Sunday, January 15, 2006

Free man liao ...

I am FREE ... dunno whether it is GOOD or BAD ...


I will see how God will lead me from here ...

Friday, January 13, 2006

21 days cultivate a hobby ...

Time really flies ...


It is time for me to start a brand new life ... a new way of living ...
so I guess I need to start somewhere and someday ...


Perhaps today is just the right day ...


You can change for a day, 2 days or a week ... but can you maintain this way?!
It is the determination whether you want to do it anot ...


I hope I can do it ... and will do it ... but provided I am given another chance ... =)

Thursday, January 12, 2006

I don't believe ...

I don't believe in love ...


I don't believe in anyone ...


I only believe in God and myself ...

Our meeting just now ...

One word ... DISAPPOINTED ...


everything was ok ... nice person ... nice look ...


but not wanting to rush into a relationship ...
as bad encounter last time ...
don't wish to go through the same thingy again ...
currently looking for friends ... ...


Perhaps I guess that person is not ready ... and I respect the decision ...

Wednesday, January 11, 2006

Easy or not?!

It is not difficult to know a person better, but it is not easy to know him with your heart ... ...



It is easy to accept one's strengths but it is not easy to accept one's faults / weaknesses ... ...



There is always regret when it comes to love ...


Love plays a joke on you ...

You like someone but he is apparently not a local and he is staying overseas ... ...

Or if he is staying in Singapore, he is currently not available (attached) ... ...

What is this? A joke or what? haizz ... ...

Tuesday, January 10, 2006

Love really plays a joke on me ...

It is always good to be able to choose.


You can choose the best; the most expensive, the most comfortable ... ... whatever and whichever suits your tastes / likings.


But it is not necessarily the case when it comes to LOVE matters, especially in my case.



Love plays a joke on me and it is only the beginning of a brand new year.

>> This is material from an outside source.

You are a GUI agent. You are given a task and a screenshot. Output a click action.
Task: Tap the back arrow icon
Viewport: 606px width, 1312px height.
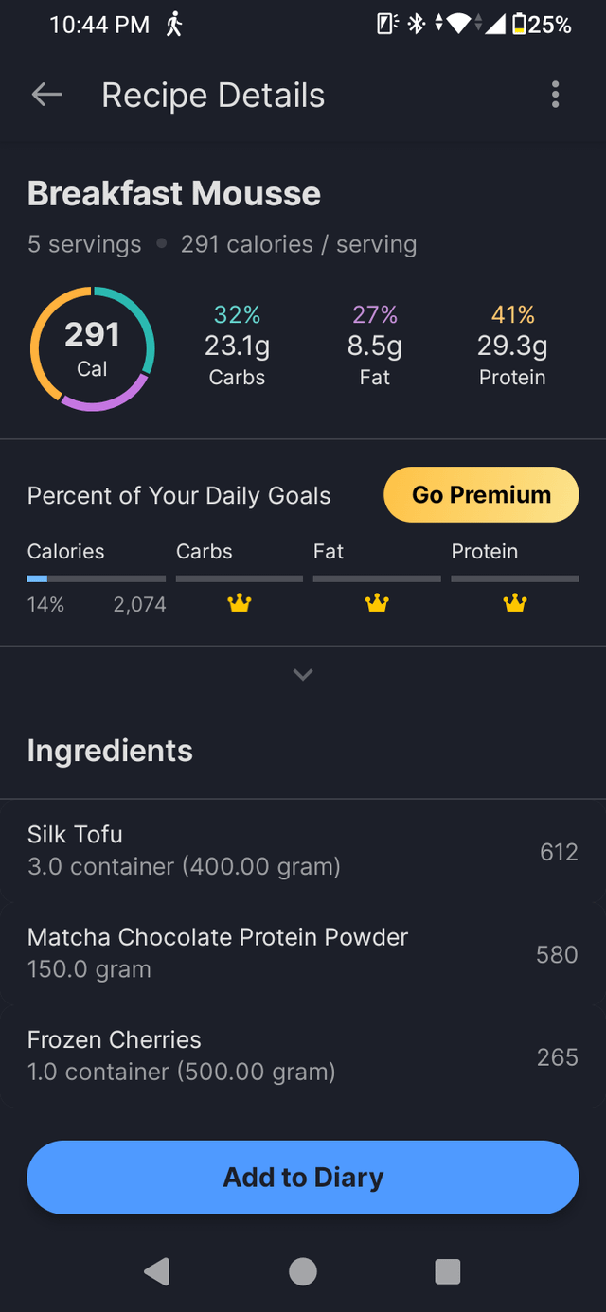click(x=46, y=95)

In 2005, I felt sad and lousy, trying my best to get over my past relationships, thinking I could be independant and focus on my career in 2006 for love is just only a small portion of life


I don't wish to think so much as apparently, this L wont come knocking on my door that easily as I am not a Prince Charming or a hunky boy-next-door.

I tried so hard to get used to my singlehood and I am happy with my life now. But these few persons just appeared out of nowhere ... they are all very nice people ...

I must say humans are greedy and we tend to get the best out of everything. I am no exceptional. I will like to know all of them better but am just afraid that I may hurt someone during the process of "dating".


What should I do?!

It is because I think too much? Or it is because I am simply too depesrate?
Or it is because I fall in love easily? ... ...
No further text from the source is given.